Benjamin B. Downing and Marty Jones: Transforming Gateway cities
In Massachusetts, we pride ourselves on our Yankee ingenuity, turning something small into something great. When Max and Morris Feldberg founded New England Trading Co. in 1919 and sold ladies’ hosiery, they may not have envisioned their venture would become a favorite brand of discount shoppers everywhere, T.J. Maxx. Colonel Ephraim Williams had bequeathed his estate for the founding and support of a free school in West Township -- now the town that bears his name -- without ever thinking it would become one of the most prestigious colleges in the country. And college football fans will long recall the 1984 Hail Mary by Natick’s own Doug Flutie.
So far, Massachusetts has taken the same approach with Gateway Cities, leveraging small investments to revitalize these former industrial centers. We have the resources, but what if we had the framework to act more broadly? To take a step back and see the Beartown State Forest for the trees, making strategic, integrated decisions and investments in development in the commonwealth and, specifically, in Gateway Cities? Thanks to the Legislature and the Patrick administration, we now have that chance.
In August, Gov. Deval Patrick signed economic development legislation that established the Transformative Development Initiative (TDI), a program to catalyze focused and thoughtful development in Gateway Cities. MassDevelopment, with its finance and real estate experience, will manage the TDI’s $15 million fund and leverage the impact of this new resource by combining it with other MassDevelopment tools that have helped many Massachusetts municipalities, such as brownfields grants, tax-exempt bonds, low-interest loans, and real estate technical assistance services.
TDI has three main components:
* Collaborative workspace grants. The TDI Cowork grant program will provide up to $2 million in matching grants to for-profit and non-profit entities that will own, sponsor, or operate collaborative workspaces -- shared communities that promote innovation, creativity, and interaction. Collaborative workspaces often feature open floor plans and meeting spaces to encourage connections among and between tenants, supporting small, innovative businesses and entrepreneurs.
* Designated development districts. The bulk of the TDI fund will go toward investments and technical assistance in Gateway City "districts" that local public-private partnerships will designate for coordinated economic development efforts. MassDevelopment will boost redevelopment in these districts, encouraging private developers to invest in them as well.
* Economic Development Fellows. MassDevelopment will pilot a Fellows program in three cities. These Fellows will help Gateway Cities by providing them with free expertise, focusing for a three-year period on revitalization of locally designated districts. Fellows will interact with each another to leverage skills in their own group and to share best practices.
While $15 million may seem like a small investment to spread to 26 Gateway Cities, consider that in Pittsfield, a $13,400 loan from the Brownfields Redevelopment Fund helped a private developer assess contamination at the former A.H. Rice Silk Mill, which now boasts 45 units of affordable housing. About $6,500 in brownfields and $50,000 in predevelopment funds also helped revitalize the Colonial Theatre, a vital piece of Pittsfield’s downtown.
In 2012, for roughly $6,000 as part of a partnership with the Urban Land Institute’s Boston chapter, MassDevelopment convened a panel of experts to explore ways to create connections between downtown corridors.

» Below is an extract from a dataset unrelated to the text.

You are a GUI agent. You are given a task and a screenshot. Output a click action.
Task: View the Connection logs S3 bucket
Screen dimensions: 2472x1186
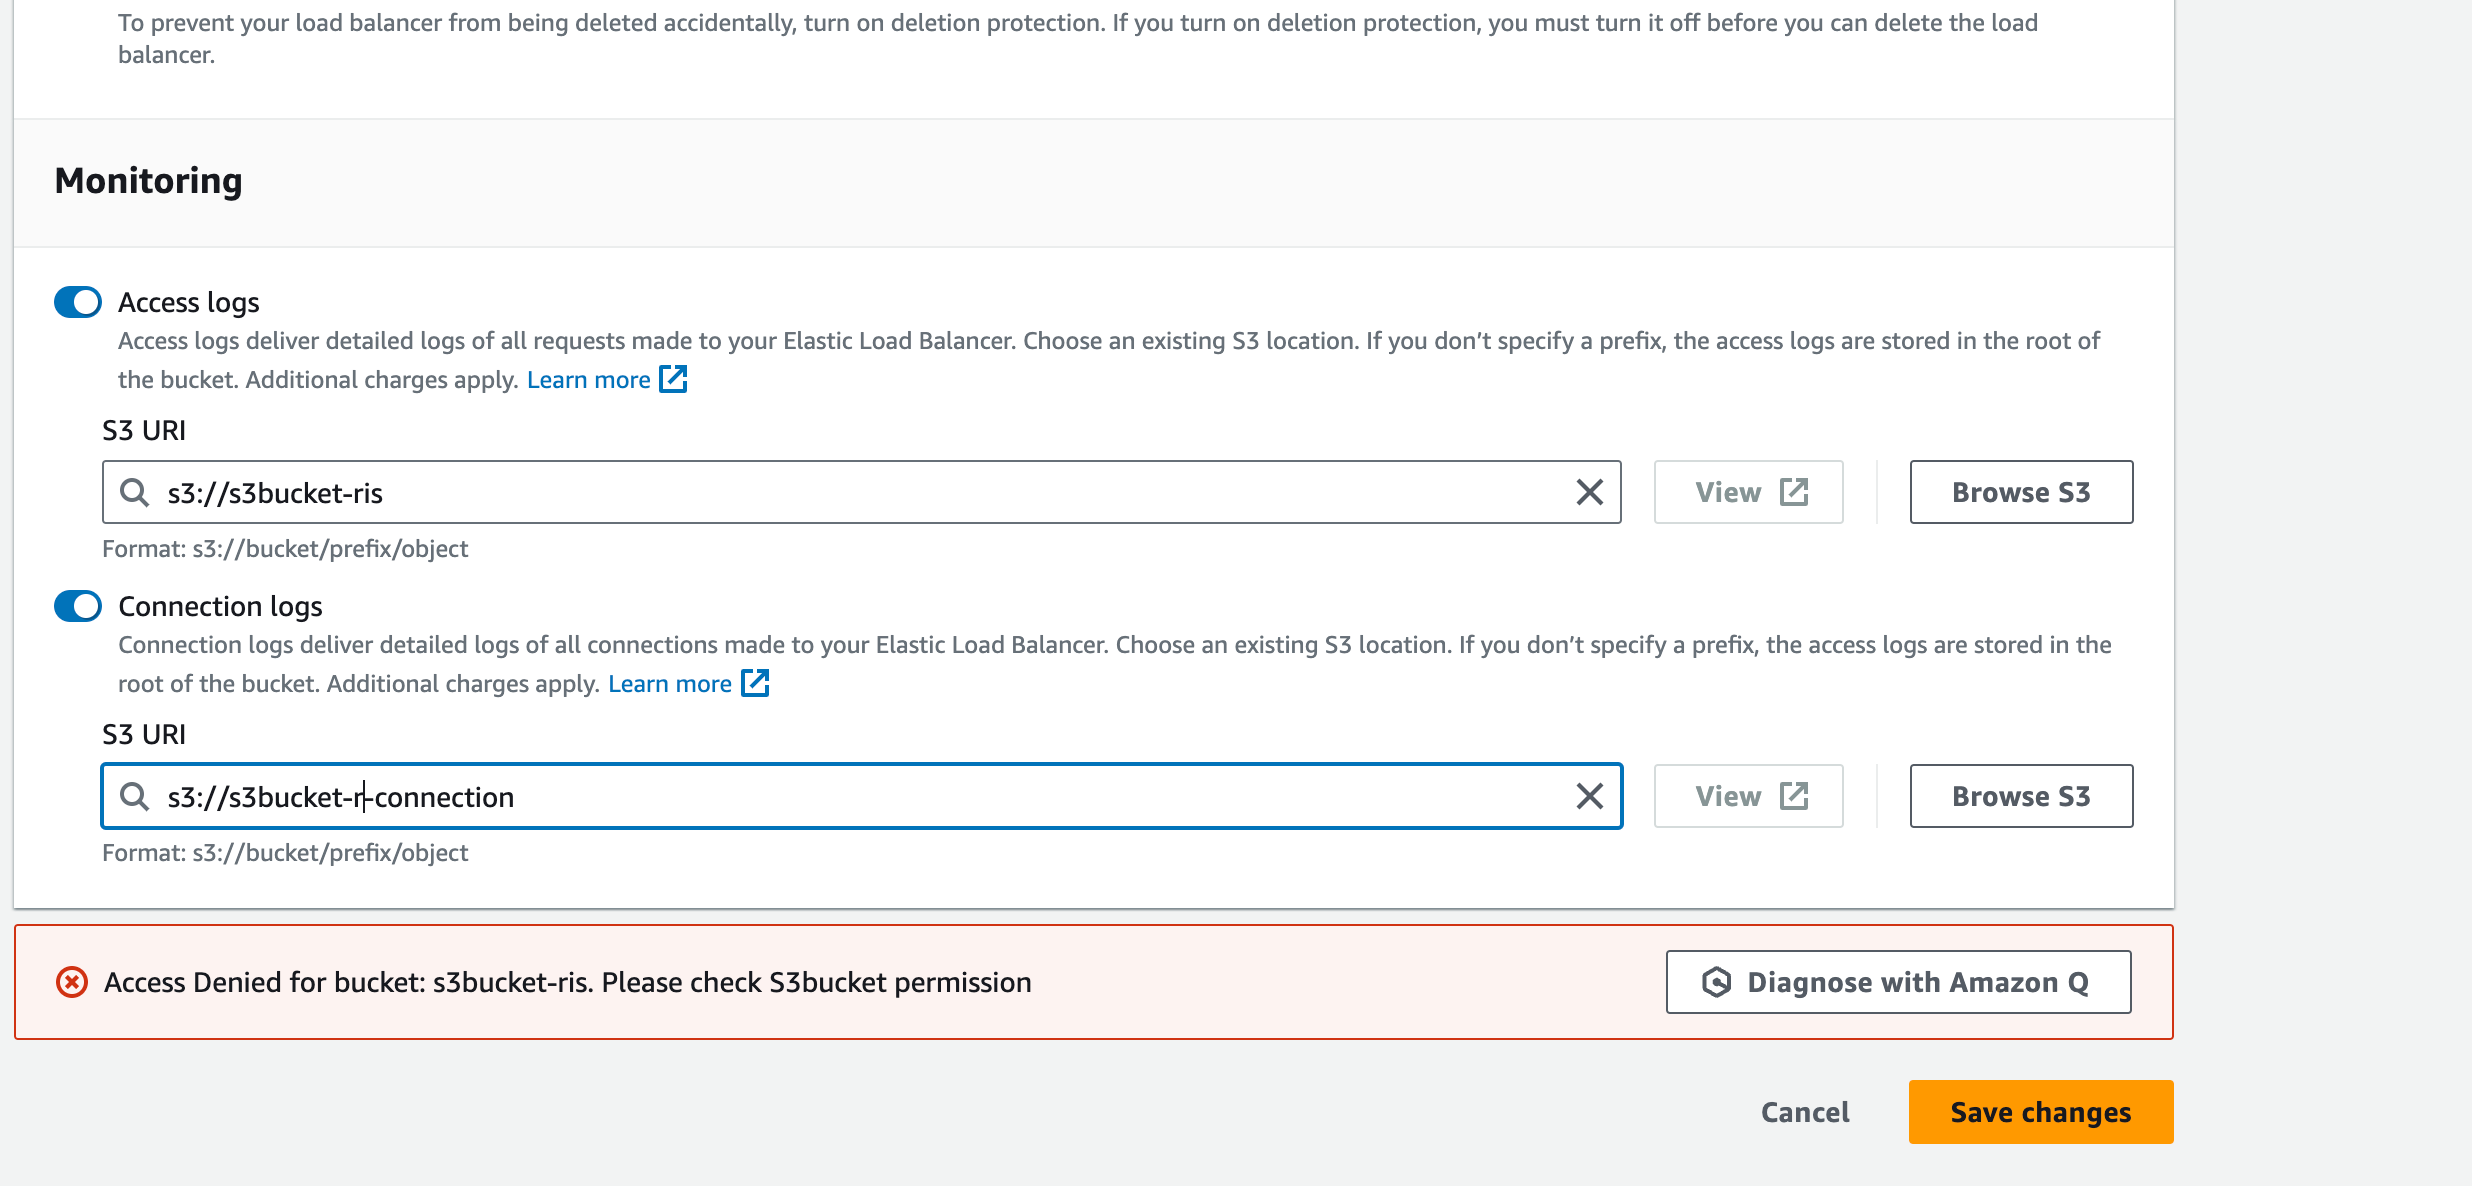tap(1748, 796)
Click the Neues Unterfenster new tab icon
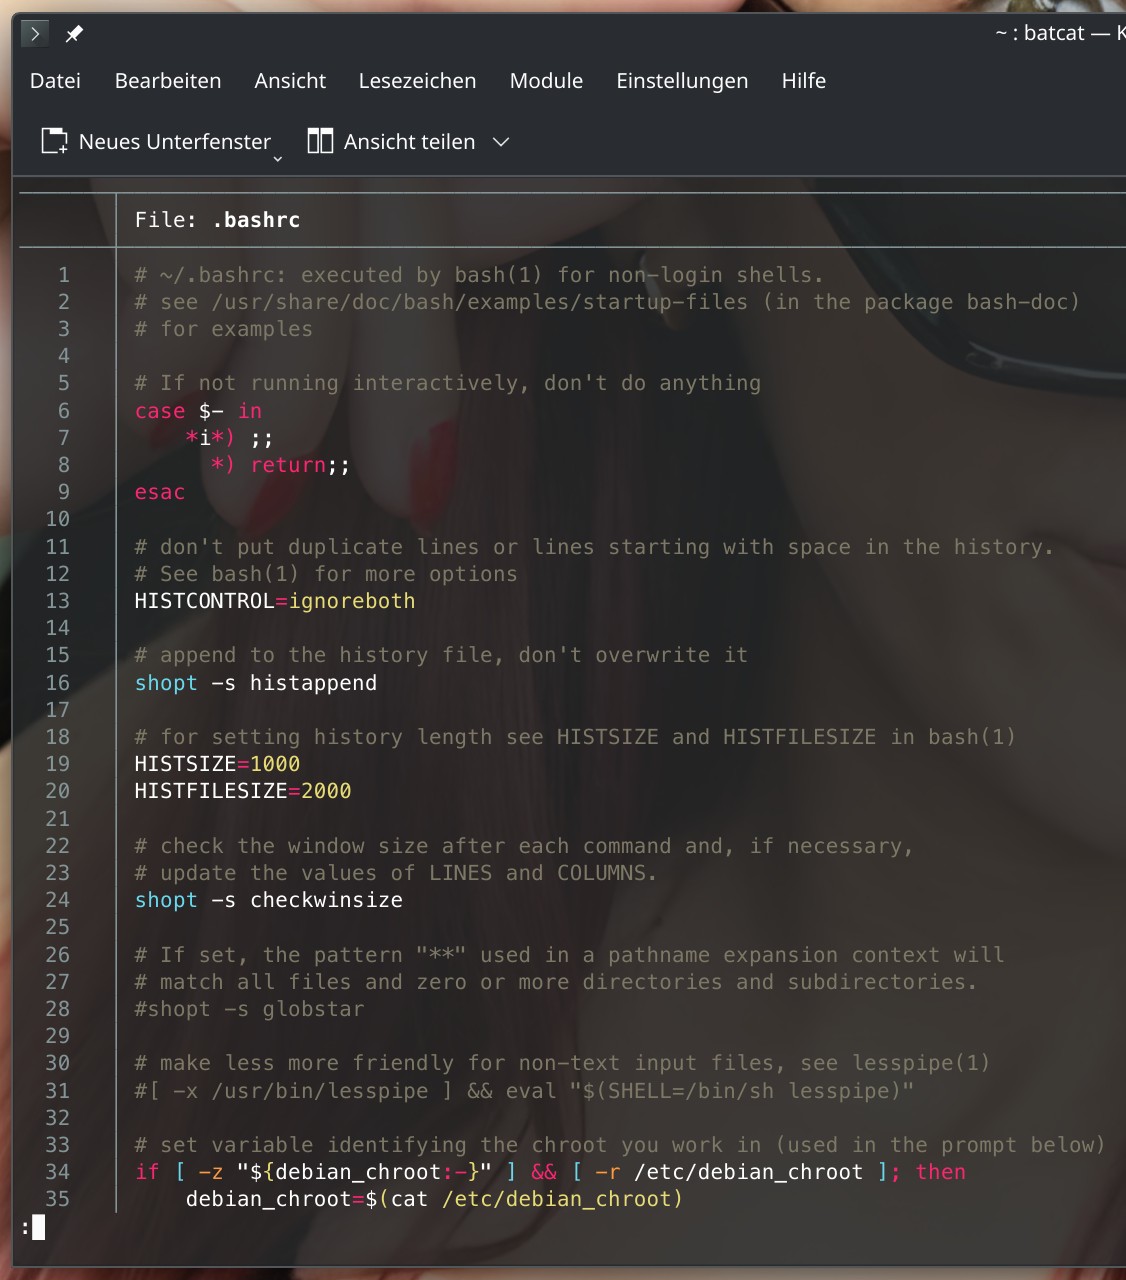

After touring the West Street corridor, the panel recommended providing incentives to redevelop land at the corner of West and Edwin streets, expanding the presence of art-related activities, and creating a greenway along West Street from Park Square to the west branch of the Housatonic River behind the Clocktower building.
These projects have gone a long way with small investments from MassDevelopment, but we can do more. The first year of TDI will serve as a test of the initiative, building capacity and strategic focus. Working with a subset of Gateway Cities, MassDevelopment will seek to generate public-private investment and leverage existing assets such as public transit, walkable downtowns, and historic buildings. If the commonwealth chooses to devote more resources to the program in subsequent years, we will have the chance to see the full scale of this program and its ability to make a significant impact.
As Robert Frost -- a Lawrence High School graduate -- observed, "A good book has no ending." Consider TDI the next chapter in the rich histories of Gateway Cities. We look forward to positively shaping this unfolding story.
State Sen. Benjamin B. Downing (D-Pittsfield) represents the 52 western communities of the Berkshire, Hampshire, Franklin & Hampden District. Marty Jones is the president and CEO of MassDevelopment.